* [ABOUT THIS TASK]
Collect each line of the rows below that contains the word "should". Case counts.
*** THE DATA Section Begins ***
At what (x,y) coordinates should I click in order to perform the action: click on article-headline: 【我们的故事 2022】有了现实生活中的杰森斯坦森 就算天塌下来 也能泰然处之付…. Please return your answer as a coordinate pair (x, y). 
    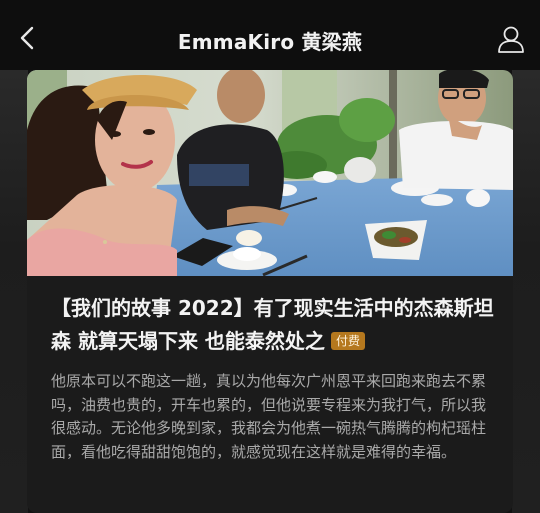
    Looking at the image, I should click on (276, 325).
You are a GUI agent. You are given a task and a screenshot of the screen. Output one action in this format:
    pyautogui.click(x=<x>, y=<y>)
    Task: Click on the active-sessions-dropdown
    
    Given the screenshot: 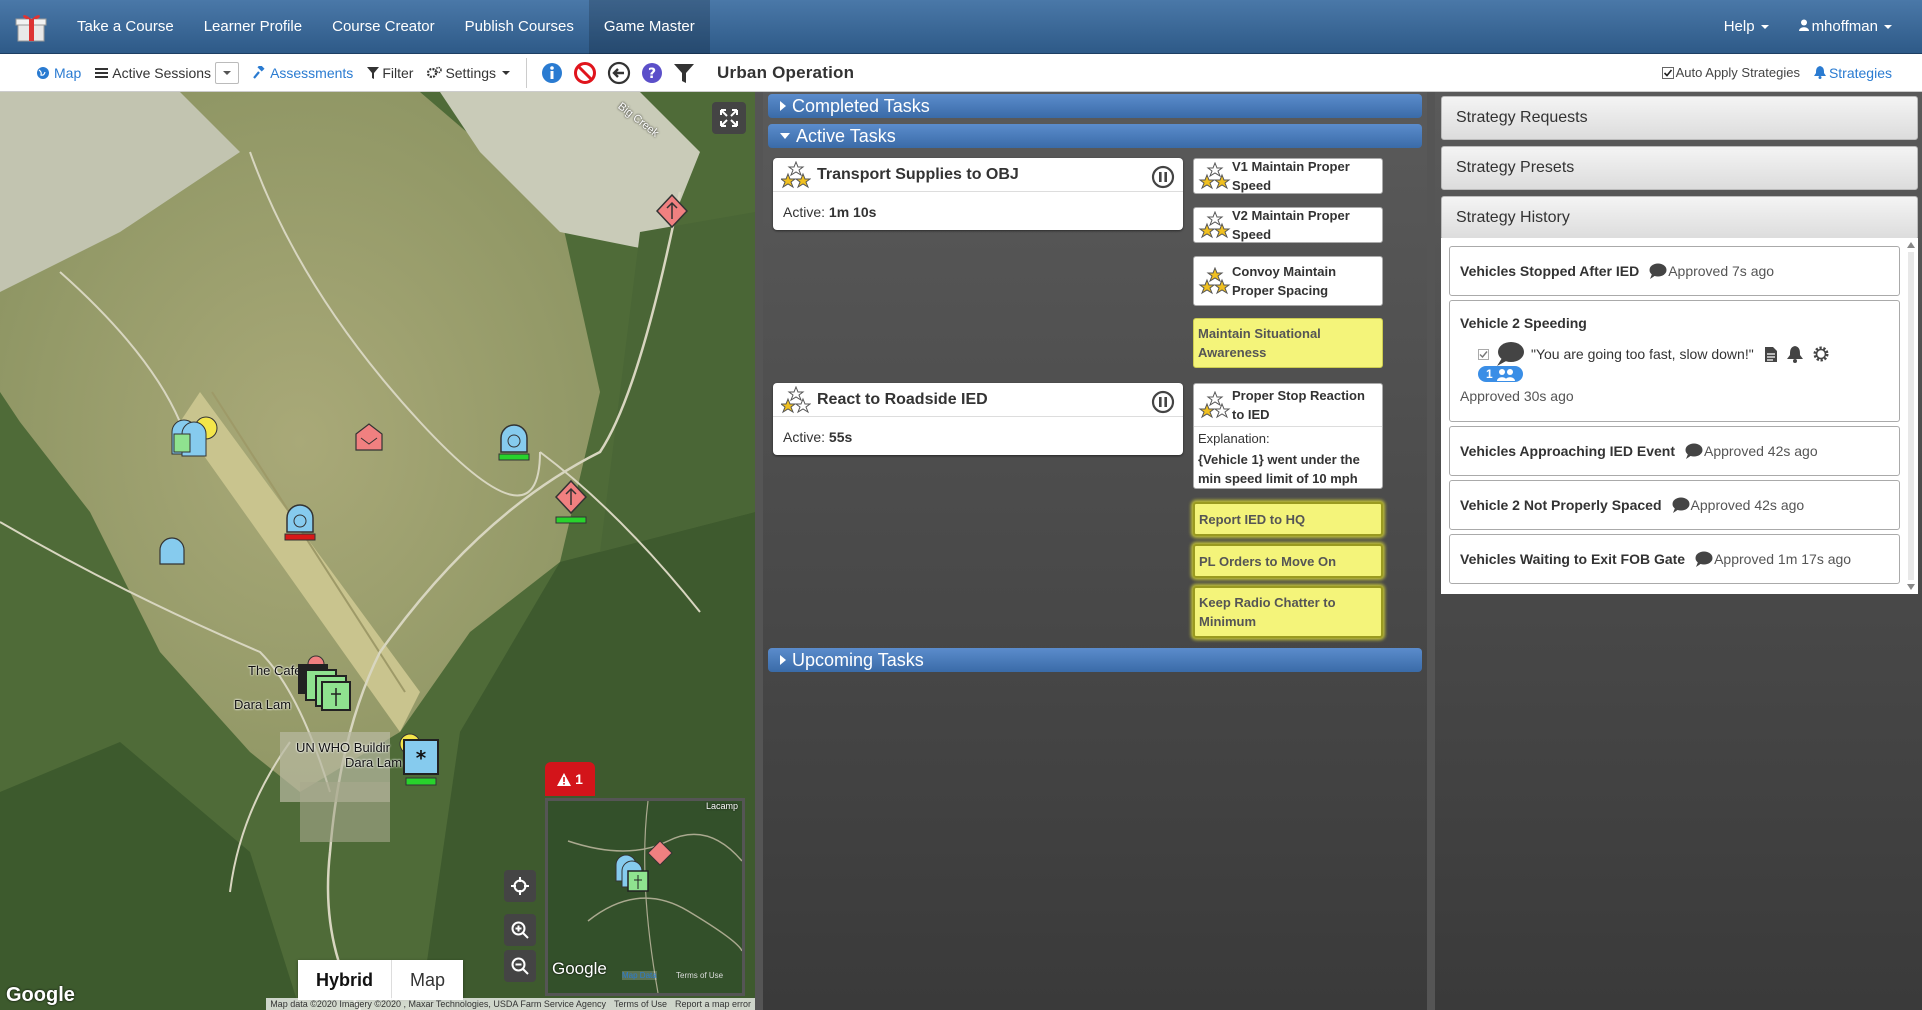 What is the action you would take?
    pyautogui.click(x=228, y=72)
*** THE DATA Section Ends ***
* [SOLUTION FOR THIS TASK]
At what (x,y) coordinates should I click in order to perform the action: click on article-headline: 【我们的故事 2022】有了现实生活中的杰森斯坦森 就算天塌下来 也能泰然处之付…. Please return your answer as a coordinate pair (x, y). 
    Looking at the image, I should click on (276, 325).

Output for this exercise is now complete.